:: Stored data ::
========================================================================

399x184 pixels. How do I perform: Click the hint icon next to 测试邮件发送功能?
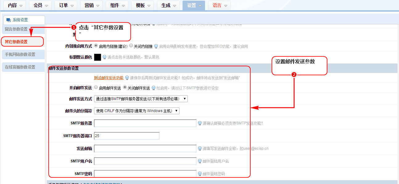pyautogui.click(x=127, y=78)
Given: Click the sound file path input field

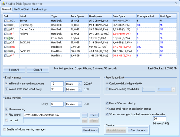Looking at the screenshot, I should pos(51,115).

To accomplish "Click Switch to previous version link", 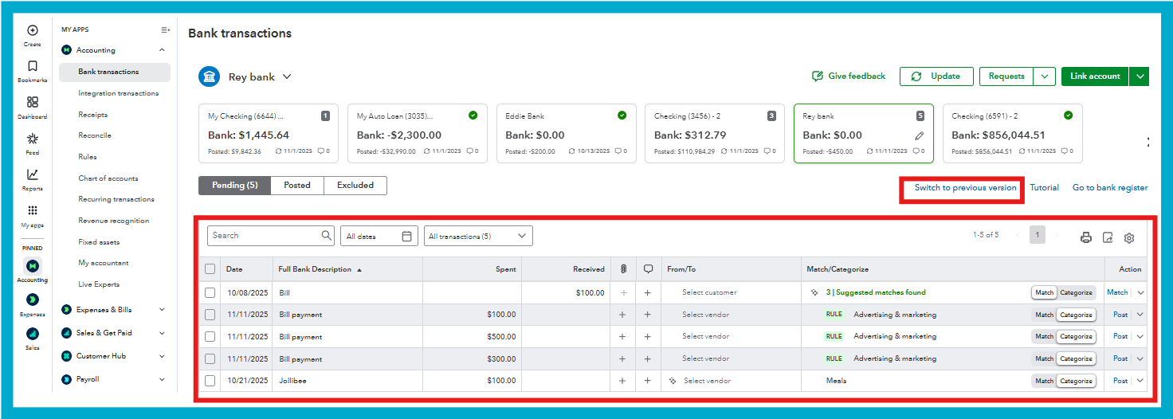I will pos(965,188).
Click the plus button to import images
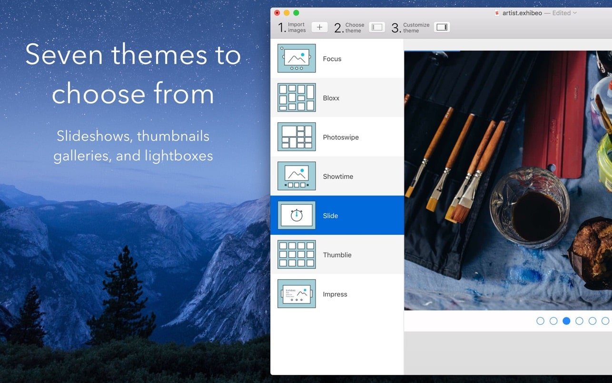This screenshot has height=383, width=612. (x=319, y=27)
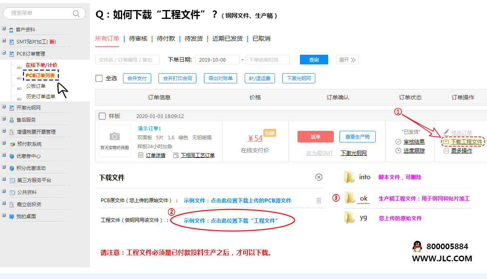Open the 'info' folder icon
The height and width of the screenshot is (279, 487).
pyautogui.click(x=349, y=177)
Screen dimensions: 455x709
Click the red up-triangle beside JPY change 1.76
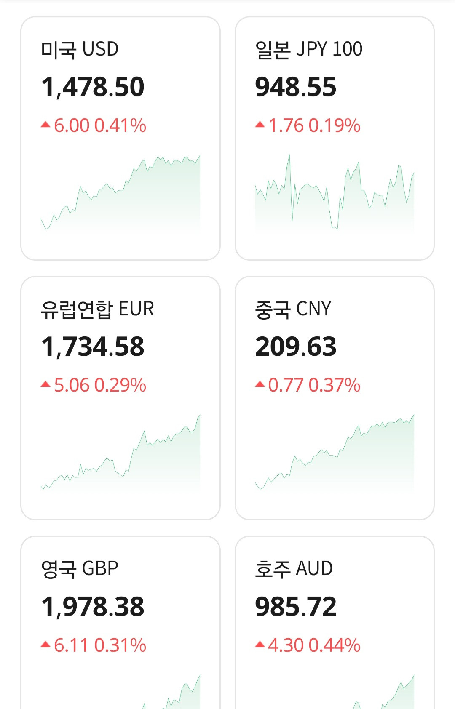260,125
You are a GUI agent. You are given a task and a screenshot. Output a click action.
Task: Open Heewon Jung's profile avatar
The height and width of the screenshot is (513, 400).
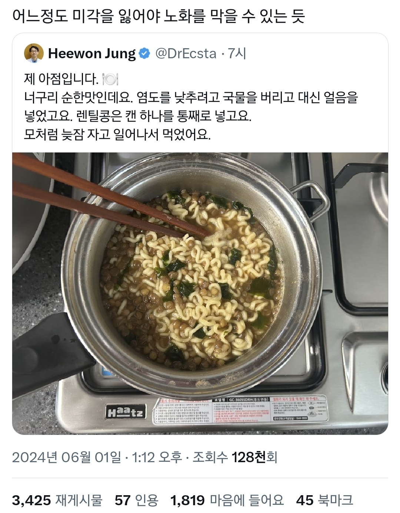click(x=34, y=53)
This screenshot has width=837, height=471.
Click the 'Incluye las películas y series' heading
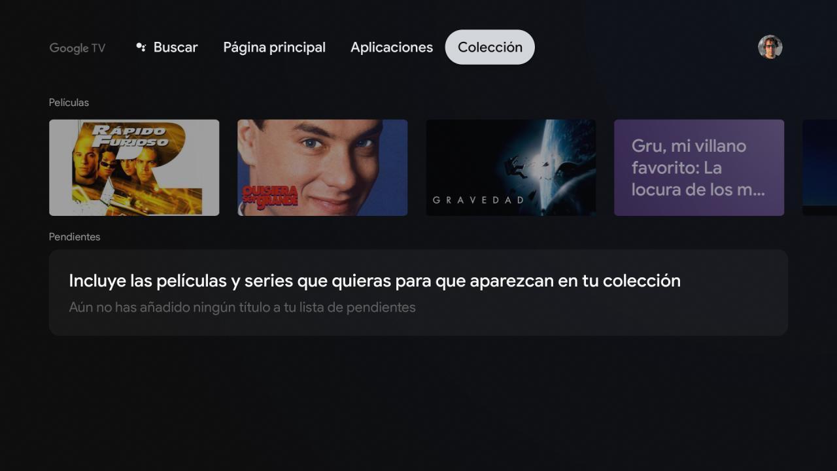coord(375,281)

========================================================================

:: Try it ::
Please give an exact copy of the lines from the line containing "Task: Open Heewon Jung's profile avatar" through the end of the records above, pictures excluded.

:: Exercise result ::
Task: Open Heewon Jung's profile avatar
The height and width of the screenshot is (513, 400).
click(x=34, y=53)
This screenshot has width=837, height=471.
Click the 'Incluye las películas y series' heading
coord(375,281)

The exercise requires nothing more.